What do you think?  Do you think certain kinds of knowledge are built in to human beings, that we just know some things intuitively?  If so, what kinds of things do you think we know intuitively?

I’ve given you 11 examples of what some philosophers have considered to be a priori knowledge, but I’d like for you to vote in the poll below.  The assignment is easy: tell us which of the 11 propositions, once you’ve read and understood the terms in them, are intuitively obvious or self-evident.  I look forward to seeing the results.

Does Evolution Give Us True Beliefs?

Post Author: Bill Pratt

If our minds developed solely due to the process of Darwinian evolution, then how can we trust that our minds give us true beliefs about the world?  This is a nasty problem for atheistic naturalists, because if they cannot argue convincingly that evolution gave us minds that generate true beliefs, then they cannot argue that atheistic naturalism is true.

Evolution is only concerned with survival, so the evolutionist must somehow convince us that most of our beliefs about the world are true because they help us survive.  But there are many examples we can give where that connection breaks down.

Philosopher Louis Pojman, in his book What Can We Know? ,  relates the research of John Garcia and his rats.  Garcia and his co-workers “performed experiments on rats in which the rats were fed distinctively flavored water or food and then given high doses of radiation, inducing sickness.  After a single exposure to radiation, the rats developed a strong aversion to their aforementioned distinctively flavored water or food.  Even if the radiation is given as long as twelve hours after eating the food or water, the aversion pattern follows.”

In this example, the rats believe the food and water make them sick, but they are wrong.  It seems that this aversion pattern is the result of natural selection to aid in survival.  Evolution has caused the rat to have untrue beliefs in order to survive.  Pojman notes that humans follow this same pattern when we become sick after eating a particular food, and then are often repulsed by that food for the rest of our lives, even though the food had nothing to do with us getting sick.

Prompt 1 →
Copy the post between "If our minds" and "naturalism is true.", inclusive, swapping "Darwinian evolution" for "natural selection".
Prompt 2 →
Answer these from the post:
(a) Who is named as the post author?
(b) In which book does Louis Pojman relate the research of John Garcia?
(c) How long after eating can the radiation be given and the aversion pattern still follow?
The data have no connection to the post.

Entries provided →
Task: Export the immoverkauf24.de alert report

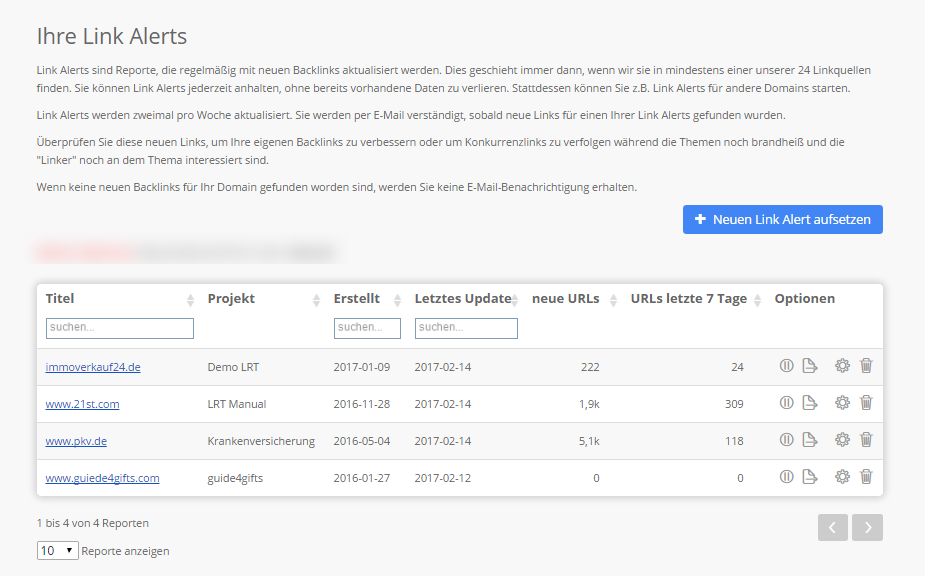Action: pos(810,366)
...
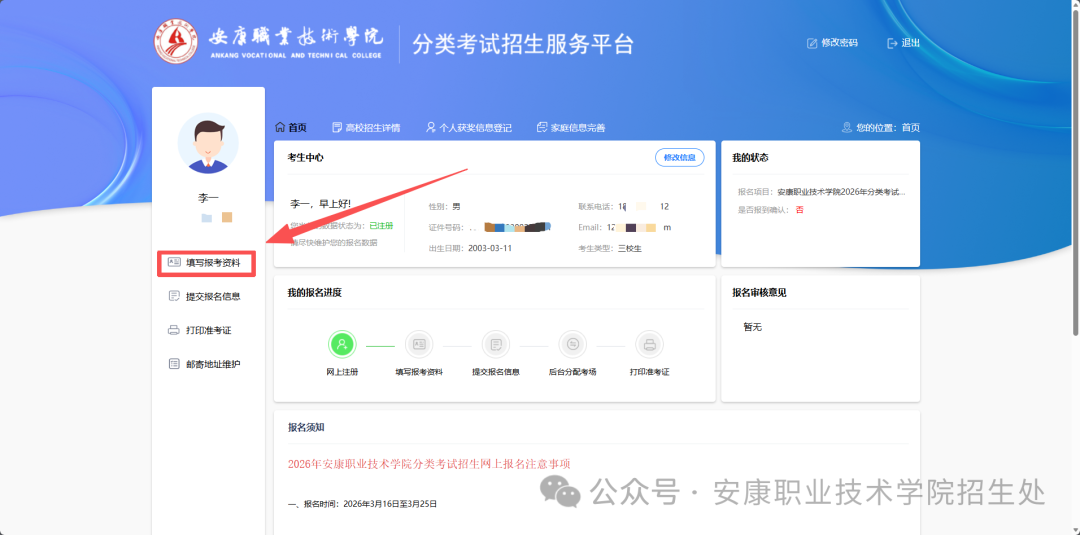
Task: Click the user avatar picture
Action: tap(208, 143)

Written solution 1 →
If our minds developed solely due to the process of natural selection, then how can we trust that our minds give us true beliefs about the world?  This is a nasty problem for atheistic naturalists, because if they cannot argue convincingly that evolution gave us minds that generate true beliefs, then they cannot argue that atheistic naturalism is true.

Written solution 2 →
(a) Bill Pratt
(b) What Can We Know?
(c) As long as twelve hours